The five best free games to play on your iPhone

If you sank all the hard-earned money earmarked for your monthly gaming budget into buying a fancy new iPhone and paying for service, fret not.

iTunes is fully stocked with thousands of free iPhone apps that are just a few clicks away. But quantity is no substitute for quality, so here’s a good way to start thinning the herd of the freeware games available.

MazeFinger Plus isn’t reinventing any gaming wheels, but it is a good example of the kind of mindless fun that iPhone games can offer. Essentially just a digital children’s-menu placemat maze, you drag a bolt of lightning from the starting point to the finish line, navigating nefarious walls that will instantly stop you in your tracks. Yes, there are ads, and, yes, you have to create a log in to play the game, but so what? Beggars can’t be choosers.

Also taking a cue from the kiddie set is Trace, a platformer where you draw the platforms.
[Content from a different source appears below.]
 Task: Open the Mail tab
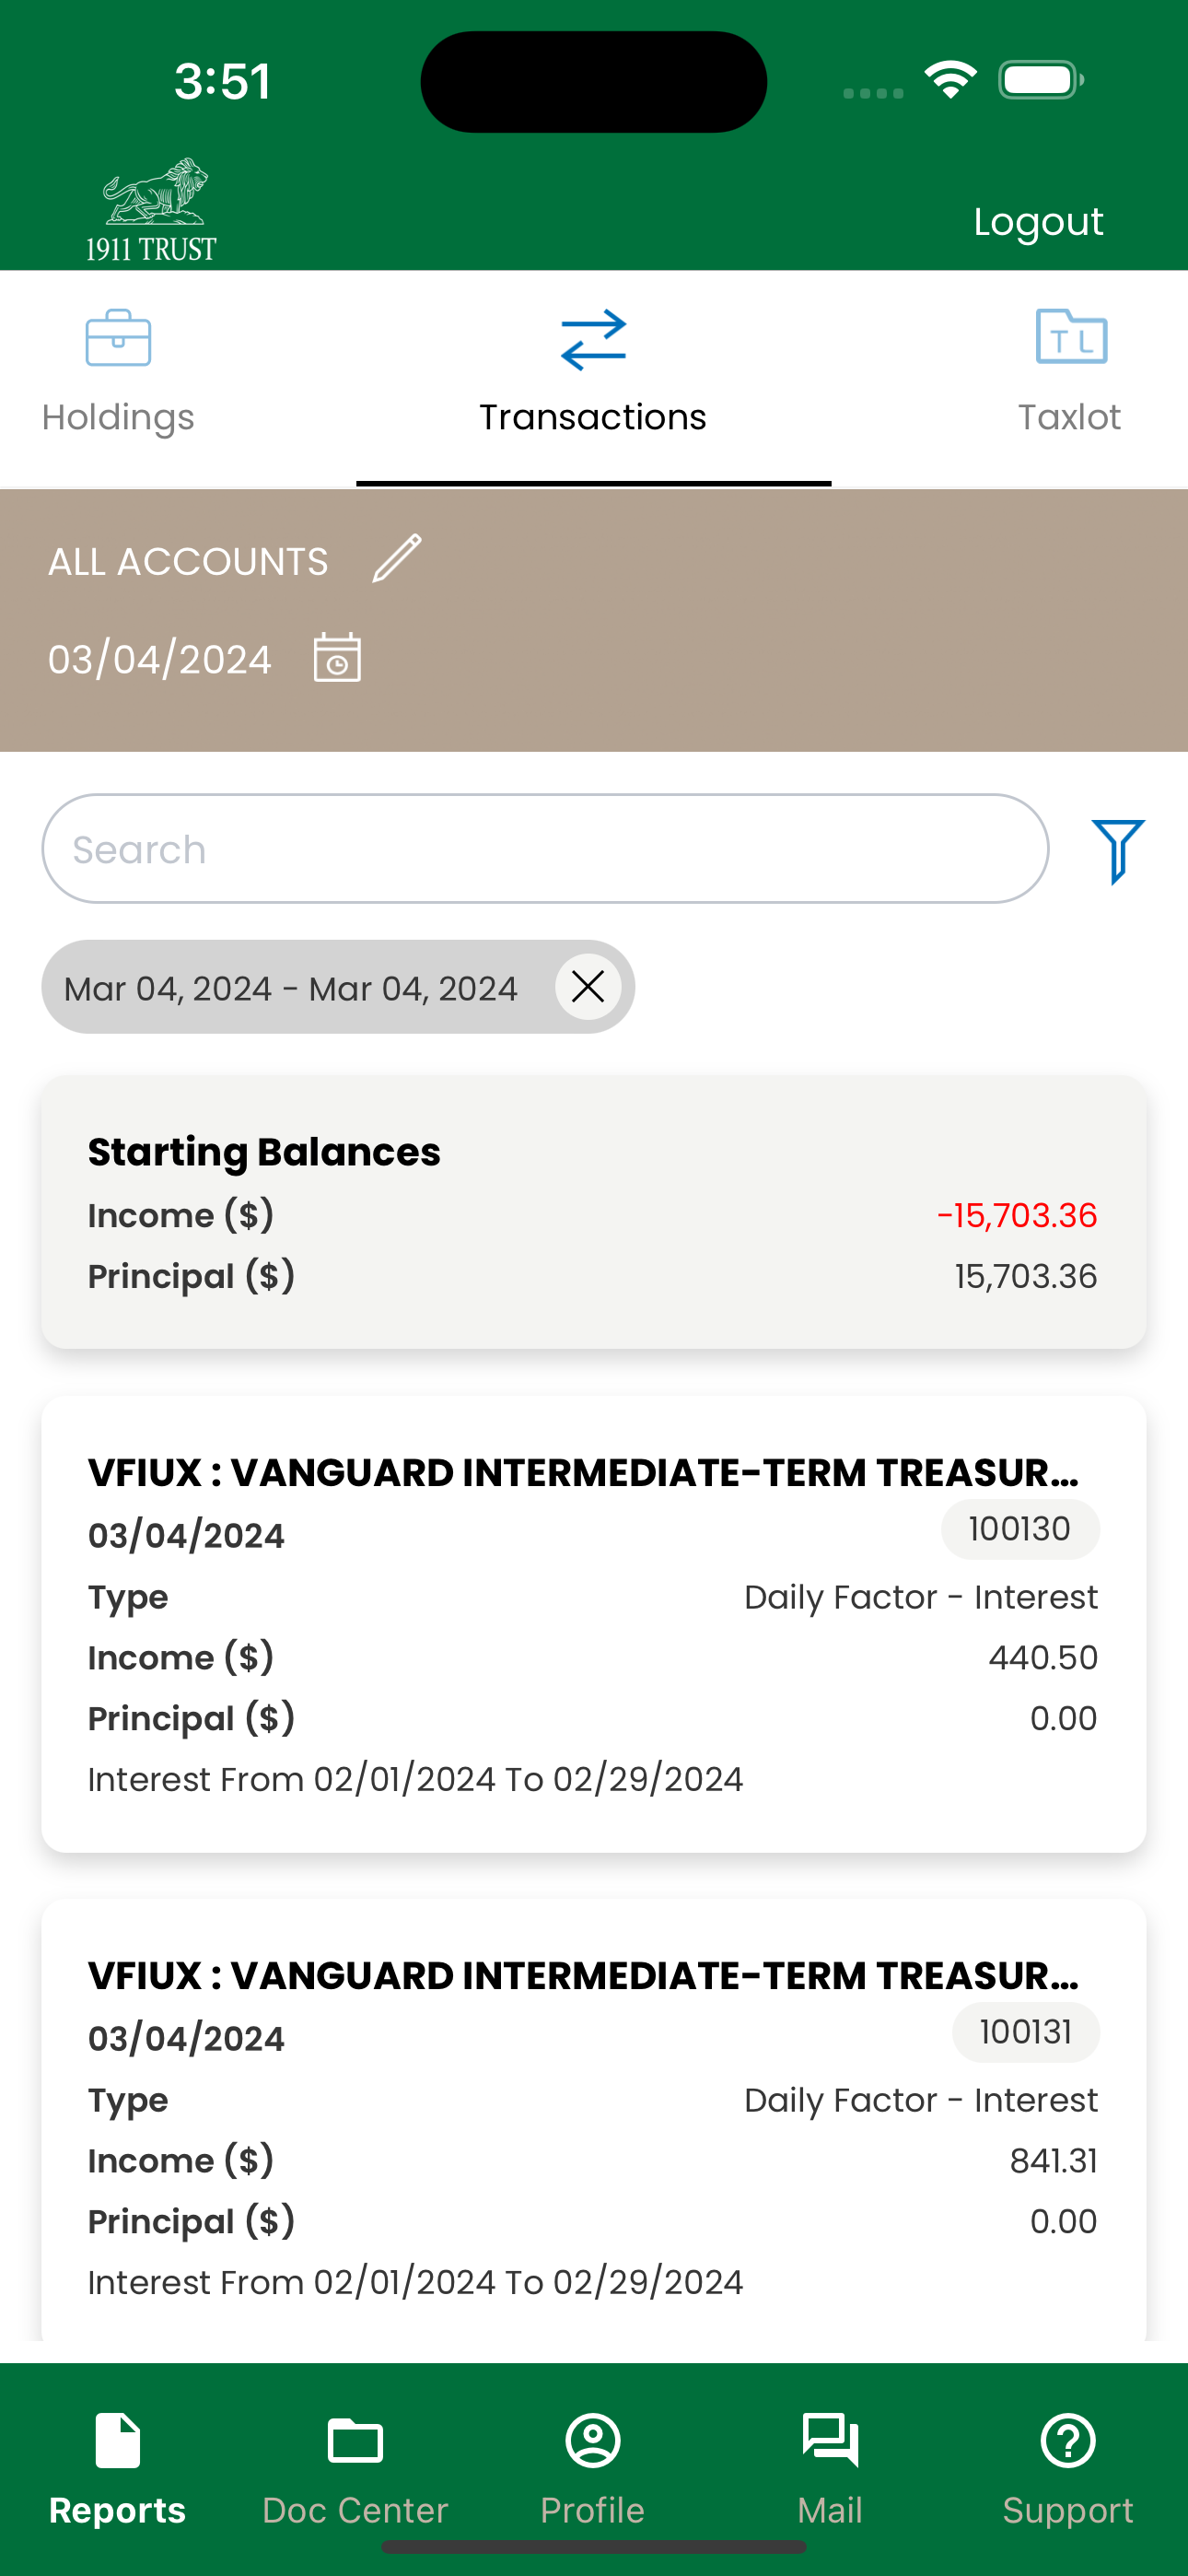point(830,2468)
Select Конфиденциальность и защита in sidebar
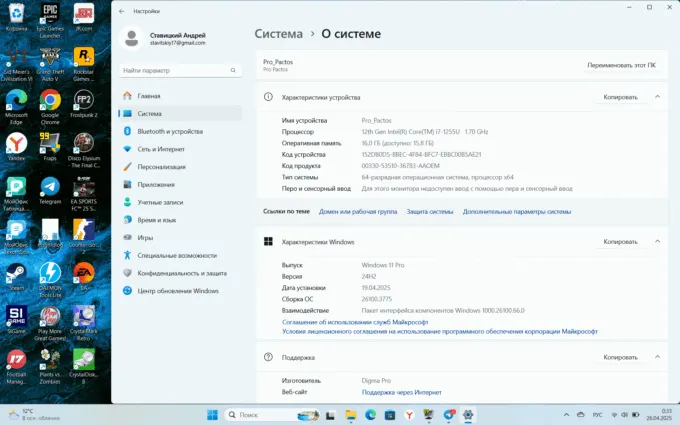The width and height of the screenshot is (680, 425). (x=181, y=273)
Here, you must guide a hapless stick figure from Point A to Point B through plenty of incomplete levels — making sure you scrawl lines that circumvent pesky obstacles like evil moving triangles and bottomless pits. (You can also erase lines and opt to restart a given level if you rethink your strategy.) True, the game looks like it was drawn in Microsoft Paint on Windows 3.1, but the lack of censorship means scribbling boobs and phalluses pointing towards the level’s goal can now be fun and not just simply juvenile.

To re-live your own childhood, Pac-Man Lite is a blast from the past. That game you sank all those quarters into decades ago is back, and this time it’s mainly being offered as a billboard for Namco’s other titles (ads persist between turns, but aren’t too annoying). The years have been kind to everyone’s favorite pill-popping yellow circle, though the controls aren’t quite there. An onscreen d-pad can be sticky, but the accelerometer and option to swipe your finger to control Pac-Man helps assure everyone can get reacquainted with a man named Pac.      

PapiJump also subscribes to the circle-as-main-character school of gaming, putting you in control of a red smiley face who hops up a series of green platforms. You direct his jumping by tilting your iPhone or iPod Touch left and right — and that’s the entire game. But what more does it need? After missing your first jump, PapiJump’s simple hook will have you coming back for more to top your last score. More premium versions of the game are available for 99 cents, but why buy the cow when you can get its milk for free?

If you regret throwing out all your old board games, Knots is a much more space-efficient version of everyone’s favorite game of physical skill, “Twister.” Knots is also the rare iPhone game that lets two players compete on the same device, randomly generating red and blue dots that players must touch and hold with their fingers. Dots will flash when you can release that finger, but it’s easy to get your hands tangled, so make sure to play with a friend who won’t get weirded out by some actual physical contact. And if you think you’ll be able to cheat by using your other hand to hold a hard-to-reach dot, Knots will automatically disqualify you.